The invention in its embodiment is not limited to the above-stated and preferred embodiment. Rather, numerous variants which utilize embodiments which may differ in principle from the illustrated solution are contemplated. For example, the displacement element need not form a spark-plug well but, by pressing, may vacate any other clearances desired in the component to be produced.
The foregoing disclosure has been set forth merely to illustrate the invention and is not intended to be limiting. Since modifications of the disclosed embodiments incorporating the spirit and substance of the invention may occur to persons skilled in the art, the invention should be construed to include everything within the scope of the appended claims and equivalents thereof.

Claims

What is claimed is:

1. A casting device for producing components, the casting device comprising:

a reusable upper steel core which is liftable from a component to be produced, wherein

the reusable upper steel core comprises a movable displacement element, and

the movable displacement element is configured to be pressable into the component to be produced.

2. The casting device according to claim 1, wherein the casting device is configured as a cylinder head casting device, the reusable upper steel core being configured for a cylinder head.

3. The casting device according to claim 1, wherein the movable displacement element is disposed at a position of the upper steel core that correlates with a position of the component to be produced which, in a final state, forms a clearance.

4. The casting device according to claim 2, wherein the displacement element is disposed at a position of the upper steel core which correlates with a spark-plug well of the cylinder head.

5. The casting device according to claim 4, wherein the displacement element is a moveable steel pin.

6. The casting device according to claim 1, wherein the displacement element is a moveable steel pin.

7. The casting device according to claim 1, wherein a surface of the reusable upper steel core facing the component to be produced has at least one projection.

8. The casting device according to claim 5, wherein a surface of the reusable upper steel core facing the component to be produced has at least one projection.

9. The casting device according to claim 1, further comprising:

a cooling and/or heating unit configured with the movable displacement element.
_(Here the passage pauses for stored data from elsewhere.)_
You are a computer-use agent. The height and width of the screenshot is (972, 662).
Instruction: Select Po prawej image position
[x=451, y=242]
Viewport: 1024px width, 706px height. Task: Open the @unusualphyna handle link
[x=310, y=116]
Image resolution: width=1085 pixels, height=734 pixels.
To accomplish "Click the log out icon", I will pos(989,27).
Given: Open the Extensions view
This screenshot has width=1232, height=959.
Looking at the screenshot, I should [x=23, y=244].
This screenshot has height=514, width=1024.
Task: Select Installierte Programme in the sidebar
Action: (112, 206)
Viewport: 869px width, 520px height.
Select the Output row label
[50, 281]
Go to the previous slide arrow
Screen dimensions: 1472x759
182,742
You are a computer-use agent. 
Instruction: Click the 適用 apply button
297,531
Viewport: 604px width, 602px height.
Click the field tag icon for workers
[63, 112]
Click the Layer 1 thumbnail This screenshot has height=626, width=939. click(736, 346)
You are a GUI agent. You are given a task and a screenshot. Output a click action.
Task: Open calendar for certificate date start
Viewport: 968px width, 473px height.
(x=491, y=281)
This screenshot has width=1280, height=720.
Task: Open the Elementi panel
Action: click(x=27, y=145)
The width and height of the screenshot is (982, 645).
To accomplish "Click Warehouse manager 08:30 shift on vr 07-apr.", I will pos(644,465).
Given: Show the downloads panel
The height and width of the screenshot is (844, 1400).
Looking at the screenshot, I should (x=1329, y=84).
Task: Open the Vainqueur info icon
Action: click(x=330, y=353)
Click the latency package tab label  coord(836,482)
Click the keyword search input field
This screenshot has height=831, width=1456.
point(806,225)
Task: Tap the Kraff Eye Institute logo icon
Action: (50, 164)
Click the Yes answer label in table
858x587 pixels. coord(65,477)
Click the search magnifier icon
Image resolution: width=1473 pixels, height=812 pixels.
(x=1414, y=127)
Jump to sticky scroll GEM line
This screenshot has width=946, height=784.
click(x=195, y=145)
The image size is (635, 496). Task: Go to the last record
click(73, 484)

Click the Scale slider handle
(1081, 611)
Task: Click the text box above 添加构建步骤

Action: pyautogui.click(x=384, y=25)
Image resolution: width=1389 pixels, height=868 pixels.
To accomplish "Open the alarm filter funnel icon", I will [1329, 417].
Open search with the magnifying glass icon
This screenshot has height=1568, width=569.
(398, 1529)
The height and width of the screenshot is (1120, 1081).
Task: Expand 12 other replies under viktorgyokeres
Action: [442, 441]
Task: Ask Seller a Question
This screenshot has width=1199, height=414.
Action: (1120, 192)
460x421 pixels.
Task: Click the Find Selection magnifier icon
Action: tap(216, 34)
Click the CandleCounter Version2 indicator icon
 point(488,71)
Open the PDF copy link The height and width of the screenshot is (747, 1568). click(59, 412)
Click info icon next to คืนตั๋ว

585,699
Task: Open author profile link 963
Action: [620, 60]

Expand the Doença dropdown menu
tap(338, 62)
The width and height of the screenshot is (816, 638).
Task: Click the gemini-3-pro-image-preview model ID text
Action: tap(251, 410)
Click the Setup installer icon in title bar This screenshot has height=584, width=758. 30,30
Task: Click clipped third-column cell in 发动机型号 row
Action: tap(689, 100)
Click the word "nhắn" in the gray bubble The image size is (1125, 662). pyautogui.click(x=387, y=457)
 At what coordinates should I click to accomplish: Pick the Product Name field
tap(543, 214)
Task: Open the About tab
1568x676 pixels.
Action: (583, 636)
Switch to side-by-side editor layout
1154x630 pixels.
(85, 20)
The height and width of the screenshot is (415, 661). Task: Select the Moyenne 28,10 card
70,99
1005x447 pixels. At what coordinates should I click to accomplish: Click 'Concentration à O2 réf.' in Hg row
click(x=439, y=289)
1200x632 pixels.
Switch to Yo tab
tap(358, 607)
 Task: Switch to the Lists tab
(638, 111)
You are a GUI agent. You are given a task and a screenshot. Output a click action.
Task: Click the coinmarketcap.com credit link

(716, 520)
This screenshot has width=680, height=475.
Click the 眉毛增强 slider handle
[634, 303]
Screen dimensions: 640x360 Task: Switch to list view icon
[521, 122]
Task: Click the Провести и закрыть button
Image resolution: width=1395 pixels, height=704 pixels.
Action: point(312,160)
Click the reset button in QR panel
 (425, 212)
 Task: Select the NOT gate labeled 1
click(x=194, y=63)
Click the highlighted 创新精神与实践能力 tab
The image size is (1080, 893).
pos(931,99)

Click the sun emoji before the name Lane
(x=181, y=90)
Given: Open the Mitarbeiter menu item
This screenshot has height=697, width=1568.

10. The casting device according to claim 8, further comprising:

a cooling and/or heating unit configured with the movable displacement element.

11. A method of manufacturing a cylinder head by a casting method, the method comprising the acts of:

providing a reusable upper steel core, rather than a sand cover core, configured to be liftable from the cylinder head to be produced, the reusable upper steel core having a movable displacement element; and

pressing the movable displacement element into a melt which, in a solidified state, forms the cylinder head to be produced, in order to provide a dense feeding.

12. The method according to claim 11, wherein the act of pressing the displacement element into the cylinder head to be produced is carried out after the melt has cooled-off to an extent such that an external skin has been formed thereon.

13. The method according to claim 12, wherein the displacement element is configured as a steel pin and is pressed into the cylinder head to be produced at a position forming a spark-plug well.

14. The method according to claim 11, wherein the displacement element is configured as a steel pin and is pressed into the cylinder head to be produced at a position forming a spark-plug well.

15. The method according to claim 11, further comprising the act of:

cooling and/or heating the displacement element.

16. The method according to claim 13, further comprising the act of:

cooling and/or heating the displacement element.